Schröter: Man muss zwei Ebenen unterscheiden. Das eine ist die rechtliche Ebene, zu der ich nicht sonderlich viel sagen kann. Meiner Meinung nach gibt es gute Gründe – und das ist in der Vergangenheit auch immer wieder so praktiziert worden, dass Ehen anerkannt worden sind, die in anderen Ländern rechtsgültig geschlossen worden sind, obwohl sie gegen unser Recht verstoßen. Jetzt stehen wir aber vor dem Problem, dass es nicht nur ganz seltene Ausnahmefälle sind, von denen keiner Kenntnis nimmt, sondern dass wir über die Flüchtlinge natürlich mit einem Phänomen konfrontiert sind, dass doch ein bisschen größere Relevanz hat. Und da kommt dann natürlich das Moment zum Tragen, ob diese Ehen und die im Ausland geschlossenen Werte und Normen, ob die bei uns eben Bestand haben sollen oder ob sie gegen den 'ordre public' verstoßen. Das heißt gegen die Werte und Rechtsnormen, die bei uns gelten. Und da würde ich relativ klar sagen: Ja, das tun sie. Wir können – obwohl das im Einzelfall vielleicht gute Gründe gibt, so etwas dann auch anzuerkennen, wir können grundsätzlich nicht Tür und Tor öffnen für die Anerkennung von Normen, die vielleicht in Syrien oder anderen Ländern gelten, aber bei uns auch einfach gegen die guten Sitten verstoßen.

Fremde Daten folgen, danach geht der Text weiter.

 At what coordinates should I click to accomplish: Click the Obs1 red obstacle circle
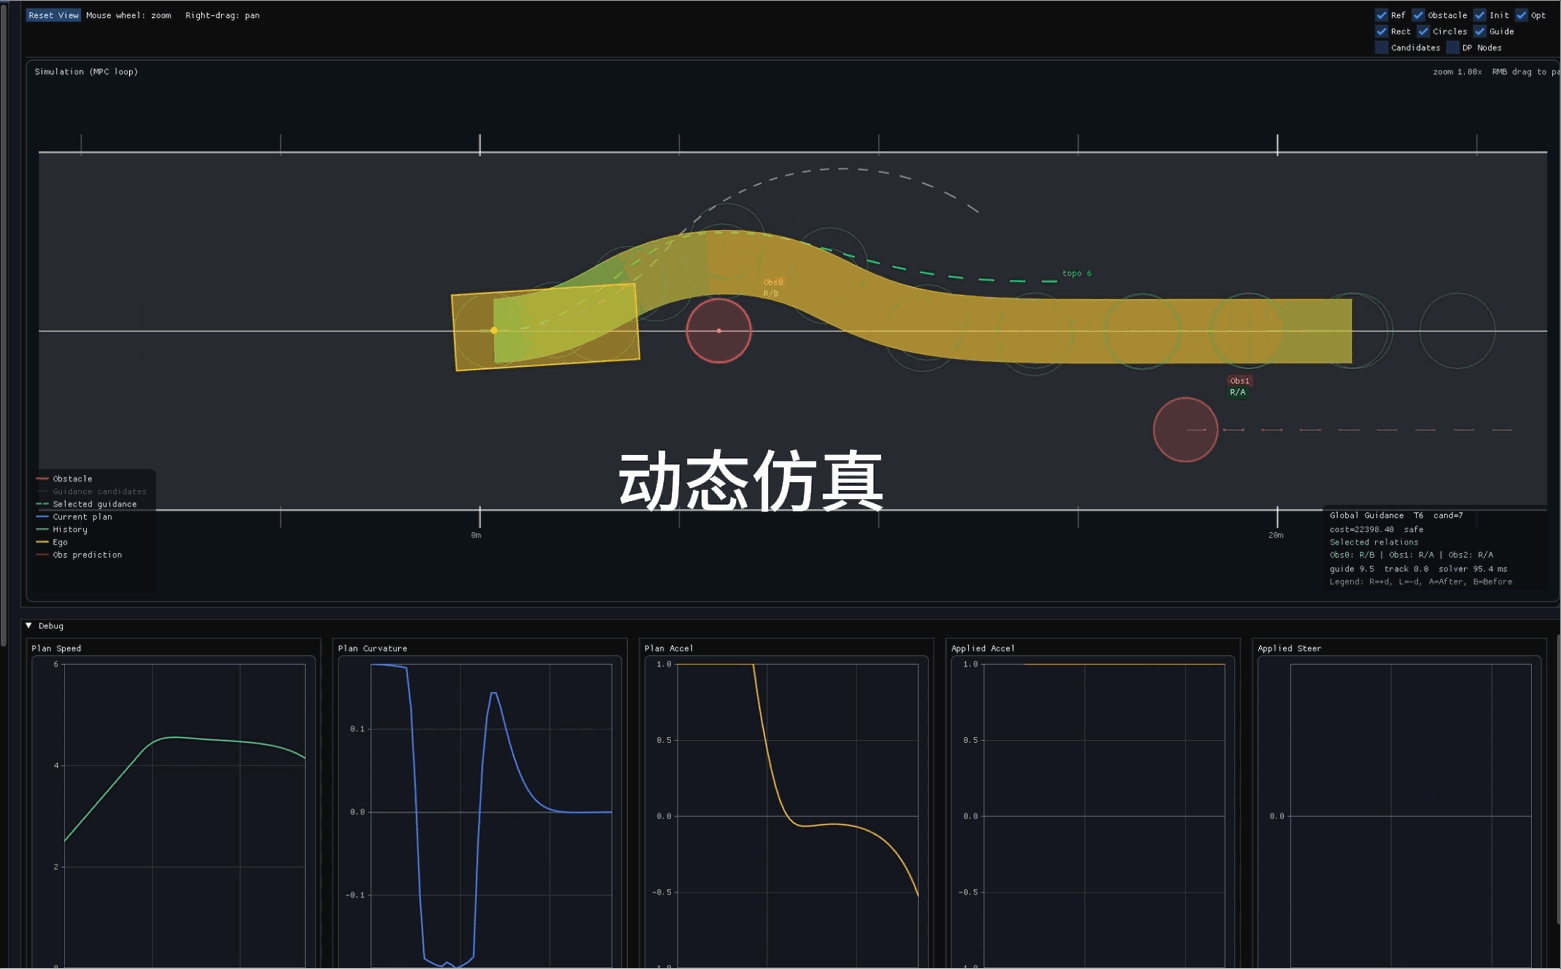click(1185, 430)
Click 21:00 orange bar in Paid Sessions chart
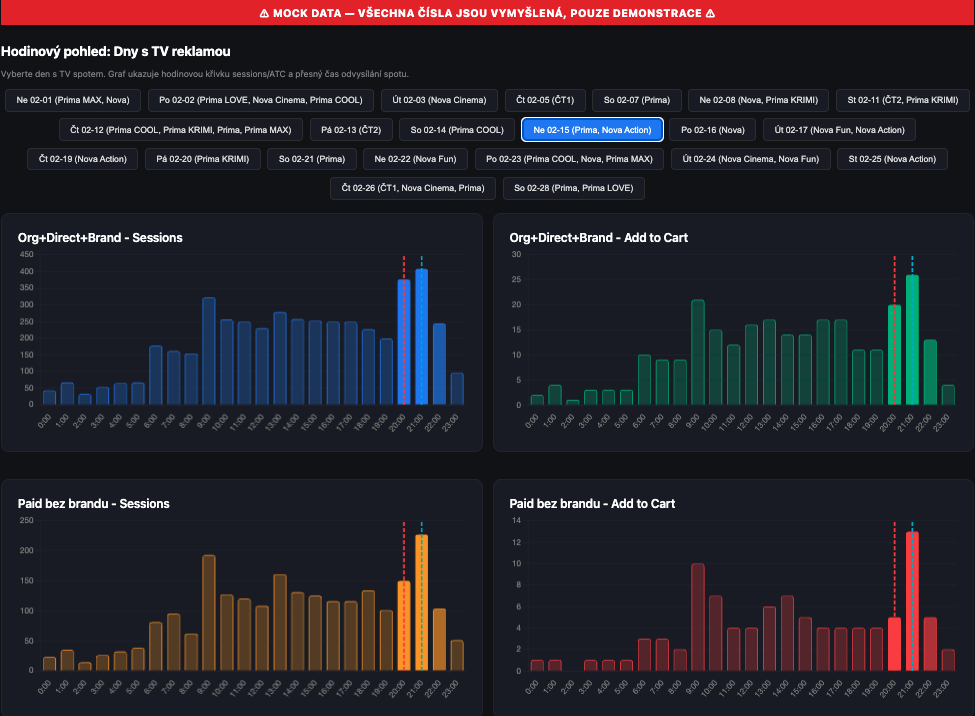The image size is (975, 716). pyautogui.click(x=421, y=602)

Schulz: Aber jetzt hat das deutsche Recht doch etwas rechtlich geadelt, was in Deutschland eigentlich verboten ist. Was hat das für Konsequenzen? Wohin wird das führen in Deutschland?
Schröter: Ja, wenn man nicht aufpasst, werden das Präzedenzfälle und andere berufen sich darauf. Es ist ja nicht so, dass in allen Ehen die Mädchen schon 15 Jahre alt sind, wo man vielleicht noch sagen kann – naja – das ist ein Grenzfall. Ich hatte da neulich mit einem Rechtswissenschaftler eine Diskussion, der sagte: 15 – das kann man gerade noch gelten lassen – sondern wir haben ja auch Mädchen, die sind elf, die sind zwölf, die sind 13 Jahre alt. Und wo will man da die Grenze ziehen? Da denke ich, in diesem Fall müsste doch das deutsche Recht der Orientierungspunkt sein.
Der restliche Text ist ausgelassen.